NRPM: Standards for Privacy of Individually Identifiable Health Information. ii. Disclosures likely to cause harm to another individual.


We propose that covered plans and providers be permitted to deny a request for inspection or copying if the information requested is about another person (other than a health care provider) and a licensed health care professional has determined that inspection or copying is reasonably likely to cause substantial harm to that other person. We believe that it is rare that information about one person would be maintained within the health records of another without one or both of their knowledge. On some occasions when health information about one person is relevant to the care of another, a physician may incorporate it into the latter's record, such as information from group therapy sessions and illnesses with a genetic component. In some instances the information could be shared without harm, or may already be known to the individual. There may, however, be situations where disclosure could harm the other person, such as by implicitly revealing facts about past sexual behavior, nonpaternity, or similarly sensitive information. This provision would permit withholding of information in such cases.

We believe that this determination should be based on the existing standards and ethics in the medical profession. We are soliciting comments on whether the determination under this provision should be limited to health care professionals who have an existing relationship with the person who is expected to be harmed as a result of the inspection or copying.

Information about a third party may appear in an individual's records unbeknownst to the individual. In such cases if the individual chooses to exercise her right to inspect her protected health information, the covered plan or provider providing her access would be making an unauthorized disclosure unless the third party has provided a written authorization. We considered requiring that access to such information be denied because the third party had not provided an authorization. We considered proposing that the covered plan or provider would be required to deny an individual’s request for access to any information about another person, unless there was a potential for harm to the individual who would be denied.
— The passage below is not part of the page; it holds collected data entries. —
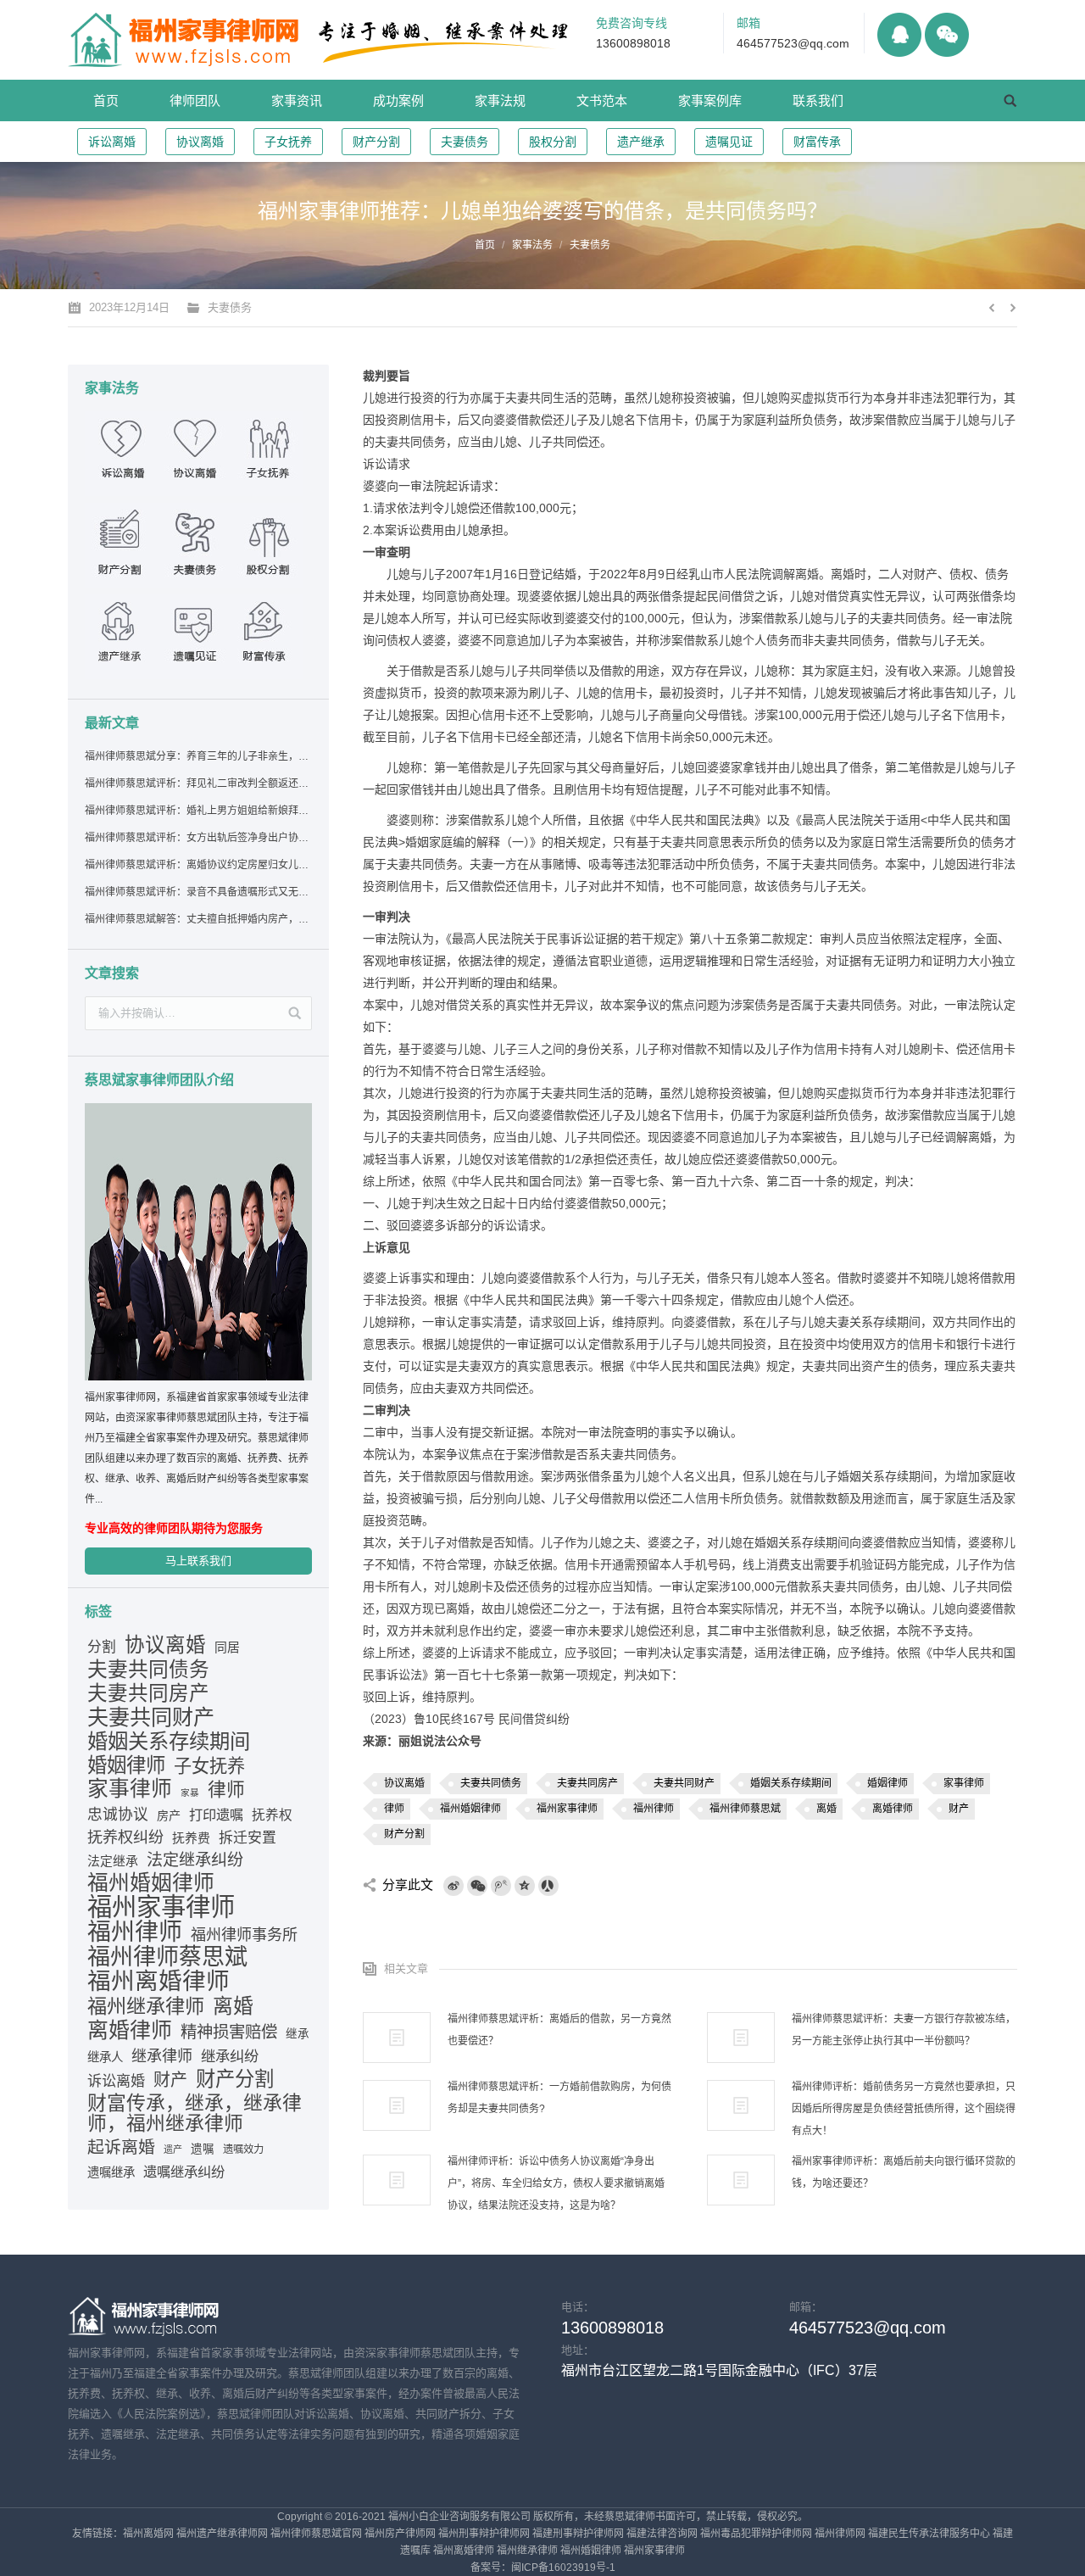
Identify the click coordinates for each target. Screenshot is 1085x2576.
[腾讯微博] (501, 1886)
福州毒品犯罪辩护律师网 (756, 2534)
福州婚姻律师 (470, 1809)
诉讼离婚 (112, 141)
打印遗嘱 (216, 1814)
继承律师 (161, 2056)
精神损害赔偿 (229, 2031)
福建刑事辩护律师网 (578, 2534)
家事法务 (532, 245)
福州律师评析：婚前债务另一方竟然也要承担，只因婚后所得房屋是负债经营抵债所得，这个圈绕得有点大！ (903, 2109)
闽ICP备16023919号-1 (563, 2567)
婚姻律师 (887, 1783)
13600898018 (633, 43)
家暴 (190, 1792)
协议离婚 (200, 141)
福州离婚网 (148, 2534)
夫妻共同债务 (490, 1783)
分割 (101, 1647)
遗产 (173, 2149)
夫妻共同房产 (587, 1783)
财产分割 (376, 141)
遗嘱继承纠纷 (184, 2171)
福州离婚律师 (158, 1981)
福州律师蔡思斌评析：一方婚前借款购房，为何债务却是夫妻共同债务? (559, 2098)
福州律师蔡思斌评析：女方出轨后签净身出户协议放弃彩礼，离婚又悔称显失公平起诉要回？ (197, 838)
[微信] (477, 1886)
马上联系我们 (198, 1560)
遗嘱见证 (729, 141)
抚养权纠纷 (125, 1837)
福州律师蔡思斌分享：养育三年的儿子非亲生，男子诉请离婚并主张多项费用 (197, 756)
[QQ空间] (525, 1886)
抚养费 (191, 1838)
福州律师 (653, 1809)
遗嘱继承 (111, 2172)
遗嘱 (202, 2149)
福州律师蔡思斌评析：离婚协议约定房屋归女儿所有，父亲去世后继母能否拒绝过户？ (197, 865)
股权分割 (552, 141)
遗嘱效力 (243, 2149)
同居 (227, 1647)
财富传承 (817, 141)
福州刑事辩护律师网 (484, 2534)
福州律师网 (840, 2534)
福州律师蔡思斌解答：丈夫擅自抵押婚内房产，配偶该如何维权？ (197, 919)
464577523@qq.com (793, 43)
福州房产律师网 (400, 2534)
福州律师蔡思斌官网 (316, 2534)
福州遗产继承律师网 (222, 2534)
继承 (297, 2033)
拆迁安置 (247, 1838)
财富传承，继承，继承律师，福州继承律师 (194, 2113)
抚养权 (272, 1815)
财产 (959, 1809)
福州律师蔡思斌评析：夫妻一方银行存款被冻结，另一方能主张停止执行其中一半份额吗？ (903, 2030)
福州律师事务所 (244, 1934)
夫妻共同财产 (684, 1783)
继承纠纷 (230, 2056)
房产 (169, 1815)
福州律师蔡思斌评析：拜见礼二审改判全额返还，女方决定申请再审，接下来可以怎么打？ (197, 783)
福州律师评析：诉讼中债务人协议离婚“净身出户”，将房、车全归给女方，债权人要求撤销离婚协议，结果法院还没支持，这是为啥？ (556, 2183)
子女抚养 (288, 141)
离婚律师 (892, 1809)
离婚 (826, 1809)
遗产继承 (641, 141)
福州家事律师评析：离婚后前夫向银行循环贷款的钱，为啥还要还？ (903, 2172)
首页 (485, 245)
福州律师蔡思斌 (745, 1809)
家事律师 (963, 1783)
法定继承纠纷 (195, 1860)
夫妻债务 (464, 141)
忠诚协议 (117, 1814)
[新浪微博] (453, 1886)
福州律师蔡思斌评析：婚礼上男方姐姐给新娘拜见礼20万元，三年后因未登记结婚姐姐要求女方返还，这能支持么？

This would have been the only instance where we would require that access be denied as a general rule. We recognized that such requirements would ultimately require covered plans and providers to review every piece of protected health information before permitting inspection and copying to determine if information about another person was included and whether the requester would be harmed without such information. We concluded that this would impose a significant burden on covered plans and providers. We seek comment on whether and how often individual health records contain identifiable information about other persons, and current practice relating to the handling of such information in response to individual requests for access.